■ WHAT TO PRODUCE ■
Render the listing from the line containing "ユーザー登録 (607, 67)" up to and including the line containing "Shipping Information (467, 817)" as a Markdown table with the columns Row and Entry. Number each line in sequence and omit any blank lines.

■ RECORDS FOR THE EXERCISE ■
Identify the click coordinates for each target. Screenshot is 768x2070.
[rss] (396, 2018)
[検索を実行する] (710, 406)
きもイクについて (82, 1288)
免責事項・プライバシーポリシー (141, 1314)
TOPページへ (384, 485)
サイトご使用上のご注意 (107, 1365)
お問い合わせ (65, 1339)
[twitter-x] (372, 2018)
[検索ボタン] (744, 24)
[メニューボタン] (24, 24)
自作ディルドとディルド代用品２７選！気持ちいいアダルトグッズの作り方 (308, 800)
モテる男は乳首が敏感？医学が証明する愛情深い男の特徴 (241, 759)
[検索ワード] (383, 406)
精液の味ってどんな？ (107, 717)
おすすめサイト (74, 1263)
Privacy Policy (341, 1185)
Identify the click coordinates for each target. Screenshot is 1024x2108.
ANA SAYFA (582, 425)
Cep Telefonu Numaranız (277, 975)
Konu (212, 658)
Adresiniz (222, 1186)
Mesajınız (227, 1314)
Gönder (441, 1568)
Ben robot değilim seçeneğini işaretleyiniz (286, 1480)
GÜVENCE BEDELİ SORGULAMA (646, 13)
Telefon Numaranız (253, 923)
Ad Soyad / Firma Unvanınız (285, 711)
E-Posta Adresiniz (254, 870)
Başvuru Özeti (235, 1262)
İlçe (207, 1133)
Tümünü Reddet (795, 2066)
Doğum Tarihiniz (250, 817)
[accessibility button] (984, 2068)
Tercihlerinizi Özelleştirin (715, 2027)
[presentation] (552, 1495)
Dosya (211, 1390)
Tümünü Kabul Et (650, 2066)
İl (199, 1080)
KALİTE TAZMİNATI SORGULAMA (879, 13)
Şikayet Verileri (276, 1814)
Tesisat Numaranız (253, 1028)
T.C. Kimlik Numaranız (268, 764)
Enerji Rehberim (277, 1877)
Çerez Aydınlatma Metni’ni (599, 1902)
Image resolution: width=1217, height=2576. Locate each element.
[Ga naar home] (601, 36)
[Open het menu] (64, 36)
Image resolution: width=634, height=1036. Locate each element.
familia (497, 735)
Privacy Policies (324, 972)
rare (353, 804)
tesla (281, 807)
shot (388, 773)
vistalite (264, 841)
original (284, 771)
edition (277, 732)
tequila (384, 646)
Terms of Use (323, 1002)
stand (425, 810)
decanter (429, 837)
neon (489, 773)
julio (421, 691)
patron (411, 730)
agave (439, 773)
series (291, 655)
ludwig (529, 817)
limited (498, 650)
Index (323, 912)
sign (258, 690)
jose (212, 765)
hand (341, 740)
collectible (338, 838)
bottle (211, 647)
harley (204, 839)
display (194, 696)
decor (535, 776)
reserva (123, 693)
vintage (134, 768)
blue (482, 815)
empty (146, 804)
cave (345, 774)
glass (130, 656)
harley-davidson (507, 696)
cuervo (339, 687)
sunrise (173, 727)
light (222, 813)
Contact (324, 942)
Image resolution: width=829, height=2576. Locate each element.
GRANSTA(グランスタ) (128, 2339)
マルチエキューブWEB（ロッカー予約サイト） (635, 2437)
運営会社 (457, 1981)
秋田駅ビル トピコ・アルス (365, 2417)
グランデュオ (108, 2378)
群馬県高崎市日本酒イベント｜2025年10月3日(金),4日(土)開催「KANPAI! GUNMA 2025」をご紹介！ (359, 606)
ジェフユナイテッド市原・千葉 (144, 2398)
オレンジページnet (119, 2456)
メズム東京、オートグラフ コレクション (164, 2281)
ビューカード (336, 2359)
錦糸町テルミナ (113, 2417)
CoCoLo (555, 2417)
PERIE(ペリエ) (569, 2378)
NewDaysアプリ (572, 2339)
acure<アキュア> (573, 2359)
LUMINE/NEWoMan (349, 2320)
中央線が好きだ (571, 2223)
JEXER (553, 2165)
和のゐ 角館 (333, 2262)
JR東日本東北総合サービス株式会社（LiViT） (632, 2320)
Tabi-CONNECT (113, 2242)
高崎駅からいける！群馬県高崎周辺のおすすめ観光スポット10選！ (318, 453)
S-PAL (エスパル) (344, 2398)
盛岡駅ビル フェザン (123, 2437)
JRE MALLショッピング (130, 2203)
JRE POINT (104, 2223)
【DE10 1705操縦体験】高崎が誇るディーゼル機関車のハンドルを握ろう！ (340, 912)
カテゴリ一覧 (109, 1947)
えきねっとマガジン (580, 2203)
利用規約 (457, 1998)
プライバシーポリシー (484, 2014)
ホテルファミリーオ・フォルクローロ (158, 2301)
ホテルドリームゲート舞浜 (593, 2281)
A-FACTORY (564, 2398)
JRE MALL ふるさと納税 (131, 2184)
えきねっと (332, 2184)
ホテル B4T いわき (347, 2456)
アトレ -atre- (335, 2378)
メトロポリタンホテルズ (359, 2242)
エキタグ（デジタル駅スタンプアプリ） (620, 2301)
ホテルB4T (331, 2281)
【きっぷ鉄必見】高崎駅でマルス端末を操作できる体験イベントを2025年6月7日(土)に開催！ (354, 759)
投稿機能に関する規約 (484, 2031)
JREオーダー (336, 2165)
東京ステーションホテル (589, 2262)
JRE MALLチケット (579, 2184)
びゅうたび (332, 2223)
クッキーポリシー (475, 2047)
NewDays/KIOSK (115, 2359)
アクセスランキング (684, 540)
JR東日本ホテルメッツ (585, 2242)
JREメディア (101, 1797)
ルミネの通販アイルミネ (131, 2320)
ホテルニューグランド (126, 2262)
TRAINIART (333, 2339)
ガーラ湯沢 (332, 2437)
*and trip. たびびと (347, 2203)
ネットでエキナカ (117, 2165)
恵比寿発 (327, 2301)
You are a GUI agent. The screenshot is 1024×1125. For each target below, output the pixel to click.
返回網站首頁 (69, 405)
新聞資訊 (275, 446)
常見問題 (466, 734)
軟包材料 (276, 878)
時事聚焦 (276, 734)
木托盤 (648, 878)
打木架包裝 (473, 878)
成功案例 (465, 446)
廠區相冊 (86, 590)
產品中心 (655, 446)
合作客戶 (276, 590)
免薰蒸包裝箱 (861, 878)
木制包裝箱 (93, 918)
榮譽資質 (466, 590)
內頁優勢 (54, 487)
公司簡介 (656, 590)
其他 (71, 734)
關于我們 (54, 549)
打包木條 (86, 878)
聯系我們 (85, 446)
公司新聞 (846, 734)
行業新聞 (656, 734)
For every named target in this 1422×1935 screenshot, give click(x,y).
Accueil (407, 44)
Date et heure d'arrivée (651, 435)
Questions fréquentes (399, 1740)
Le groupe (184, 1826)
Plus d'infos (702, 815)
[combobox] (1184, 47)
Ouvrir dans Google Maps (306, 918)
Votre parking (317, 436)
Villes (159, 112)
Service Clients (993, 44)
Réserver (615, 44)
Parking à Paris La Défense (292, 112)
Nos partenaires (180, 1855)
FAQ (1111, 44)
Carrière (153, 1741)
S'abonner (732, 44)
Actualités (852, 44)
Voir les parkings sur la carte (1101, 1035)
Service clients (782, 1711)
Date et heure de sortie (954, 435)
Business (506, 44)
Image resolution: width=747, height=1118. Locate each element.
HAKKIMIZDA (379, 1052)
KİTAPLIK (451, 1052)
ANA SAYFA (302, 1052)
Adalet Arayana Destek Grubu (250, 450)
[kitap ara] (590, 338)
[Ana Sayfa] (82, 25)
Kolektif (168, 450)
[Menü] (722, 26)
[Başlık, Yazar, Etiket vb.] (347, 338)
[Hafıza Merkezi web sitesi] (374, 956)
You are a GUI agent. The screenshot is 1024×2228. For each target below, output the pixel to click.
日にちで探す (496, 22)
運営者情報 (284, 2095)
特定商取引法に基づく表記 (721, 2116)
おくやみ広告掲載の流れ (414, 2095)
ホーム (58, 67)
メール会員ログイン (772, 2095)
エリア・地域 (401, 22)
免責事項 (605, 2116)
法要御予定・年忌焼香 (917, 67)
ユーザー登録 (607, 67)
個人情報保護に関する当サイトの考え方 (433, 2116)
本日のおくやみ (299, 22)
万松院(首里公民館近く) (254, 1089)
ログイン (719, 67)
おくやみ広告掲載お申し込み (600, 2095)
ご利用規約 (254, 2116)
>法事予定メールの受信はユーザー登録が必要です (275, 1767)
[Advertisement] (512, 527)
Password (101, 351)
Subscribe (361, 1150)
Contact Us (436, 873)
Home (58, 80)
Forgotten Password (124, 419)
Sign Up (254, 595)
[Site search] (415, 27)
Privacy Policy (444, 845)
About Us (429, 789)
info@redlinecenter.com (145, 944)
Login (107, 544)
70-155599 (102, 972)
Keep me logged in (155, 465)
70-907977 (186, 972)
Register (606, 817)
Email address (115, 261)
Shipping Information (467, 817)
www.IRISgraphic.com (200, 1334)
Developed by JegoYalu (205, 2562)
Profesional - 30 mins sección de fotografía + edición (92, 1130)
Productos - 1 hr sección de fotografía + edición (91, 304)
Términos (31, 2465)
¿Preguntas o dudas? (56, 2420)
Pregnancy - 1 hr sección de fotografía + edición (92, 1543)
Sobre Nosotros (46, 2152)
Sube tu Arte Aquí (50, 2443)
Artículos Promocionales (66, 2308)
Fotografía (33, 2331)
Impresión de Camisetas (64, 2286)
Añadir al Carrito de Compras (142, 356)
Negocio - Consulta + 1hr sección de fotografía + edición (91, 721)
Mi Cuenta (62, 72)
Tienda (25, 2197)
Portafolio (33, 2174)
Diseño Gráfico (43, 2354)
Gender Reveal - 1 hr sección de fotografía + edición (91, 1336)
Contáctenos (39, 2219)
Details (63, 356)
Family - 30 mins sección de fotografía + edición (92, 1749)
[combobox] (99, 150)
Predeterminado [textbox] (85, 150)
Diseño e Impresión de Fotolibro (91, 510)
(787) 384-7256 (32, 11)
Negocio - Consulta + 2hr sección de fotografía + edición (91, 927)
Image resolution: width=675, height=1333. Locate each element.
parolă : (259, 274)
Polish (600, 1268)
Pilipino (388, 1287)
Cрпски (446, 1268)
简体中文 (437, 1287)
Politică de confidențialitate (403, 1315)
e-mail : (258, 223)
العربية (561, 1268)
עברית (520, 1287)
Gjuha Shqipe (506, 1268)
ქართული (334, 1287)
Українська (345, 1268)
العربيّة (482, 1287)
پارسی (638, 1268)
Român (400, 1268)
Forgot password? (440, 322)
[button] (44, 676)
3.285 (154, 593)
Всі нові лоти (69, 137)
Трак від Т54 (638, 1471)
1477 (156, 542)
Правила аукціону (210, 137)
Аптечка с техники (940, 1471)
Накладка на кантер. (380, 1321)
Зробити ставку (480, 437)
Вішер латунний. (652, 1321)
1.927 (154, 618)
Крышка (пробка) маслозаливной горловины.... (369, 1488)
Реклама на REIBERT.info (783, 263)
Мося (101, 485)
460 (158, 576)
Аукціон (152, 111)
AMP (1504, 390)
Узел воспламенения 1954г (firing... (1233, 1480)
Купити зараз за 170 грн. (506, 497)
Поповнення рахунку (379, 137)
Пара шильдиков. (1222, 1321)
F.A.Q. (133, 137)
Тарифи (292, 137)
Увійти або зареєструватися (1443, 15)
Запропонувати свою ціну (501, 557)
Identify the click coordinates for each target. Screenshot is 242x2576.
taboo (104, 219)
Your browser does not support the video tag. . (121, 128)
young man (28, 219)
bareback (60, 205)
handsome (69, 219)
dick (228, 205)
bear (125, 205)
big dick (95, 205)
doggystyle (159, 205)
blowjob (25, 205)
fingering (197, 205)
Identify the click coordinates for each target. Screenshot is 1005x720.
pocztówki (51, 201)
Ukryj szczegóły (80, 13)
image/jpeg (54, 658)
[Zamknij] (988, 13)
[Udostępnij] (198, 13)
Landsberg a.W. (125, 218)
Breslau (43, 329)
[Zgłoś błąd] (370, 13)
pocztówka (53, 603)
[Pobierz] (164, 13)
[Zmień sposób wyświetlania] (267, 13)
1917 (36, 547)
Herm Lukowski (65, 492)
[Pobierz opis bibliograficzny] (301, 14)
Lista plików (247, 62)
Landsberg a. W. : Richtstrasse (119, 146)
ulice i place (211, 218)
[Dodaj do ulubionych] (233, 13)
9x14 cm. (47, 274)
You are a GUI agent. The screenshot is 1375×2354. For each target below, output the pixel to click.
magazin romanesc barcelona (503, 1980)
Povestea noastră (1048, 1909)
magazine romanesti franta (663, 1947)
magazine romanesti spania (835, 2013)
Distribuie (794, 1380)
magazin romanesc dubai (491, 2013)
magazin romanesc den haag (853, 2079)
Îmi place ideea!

■ THE OUTPUT ■
| Row | Entry |
|---|---|
| 1 | ユーザー登録 (607, 67) |
| 2 | 個人情報保護に関する当サイトの考え方 (433, 2116) |
| 3 | 本日のおくやみ (299, 22) |
| 4 | 万松院(首里公民館近く) (254, 1089) |
| 5 | ログイン (719, 67) |
| 6 | おくやみ広告掲載お申し込み (600, 2095) |
| 7 | ご利用規約 (254, 2116) |
| 8 | >法事予定メールの受信はユーザー登録が必要です (275, 1767) |
| 9 | [Advertisement] (512, 527) |
| 10 | Password (101, 351) |
| 11 | Subscribe (361, 1150) |
| 12 | Contact Us (436, 873) |
| 13 | Home (58, 80) |
| 14 | Forgotten Password (124, 419) |
| 15 | Sign Up (254, 595) |
| 16 | [Site search] (415, 27) |
| 17 | Privacy Policy (444, 845) |
| 18 | About Us (429, 789) |
| 19 | info@redlinecenter.com (145, 944) |
| 20 | Login (107, 544) |
| 21 | 70-155599 (102, 972) |
| 22 | Keep me logged in (155, 465) |
| 23 | 70-907977 (186, 972) |
| 24 | Register (606, 817) |
| 25 | Email address (115, 261) |
| 26 | Shipping Information (467, 817) |